>> Start EXCERPTED DATA

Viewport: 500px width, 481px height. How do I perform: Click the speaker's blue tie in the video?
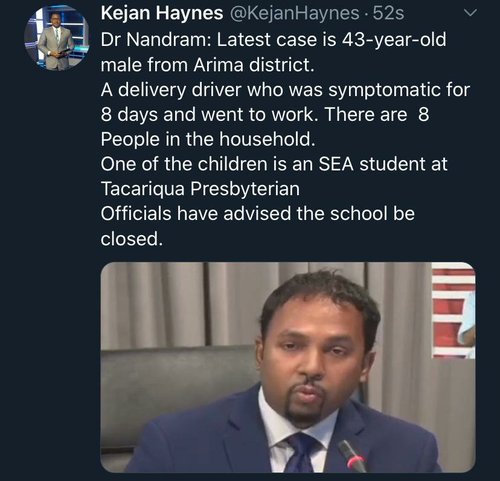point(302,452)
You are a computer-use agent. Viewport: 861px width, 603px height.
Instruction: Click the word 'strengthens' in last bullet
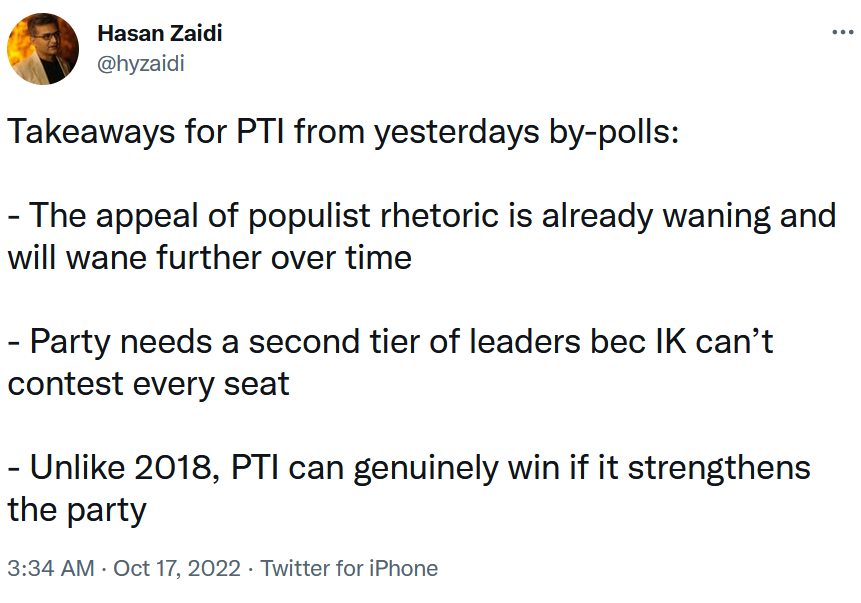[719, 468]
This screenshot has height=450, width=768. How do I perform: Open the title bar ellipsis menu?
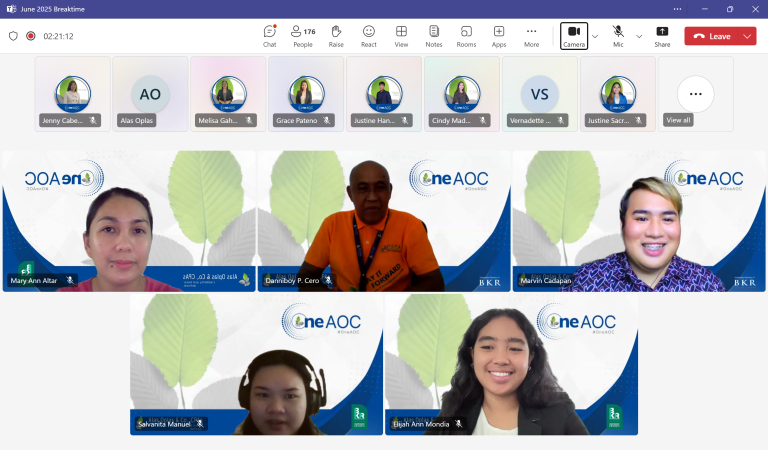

>> End EXCERPTED DATA

**EXERCISE GOAL**
Reproduce the text of the records above word for word, omitting the pictures.

**THE RESPONSE**
Viewport: 500px width, 481px height. How do I perform: Click the speaker's blue tie in the video?
point(302,452)
You are a computer-use agent. Viewport: 861px width, 603px height.
Instruction: Click the word 'strengthens' in last bullet
[719, 468]
This screenshot has height=450, width=768. How do I perform: Open the title bar ellipsis menu?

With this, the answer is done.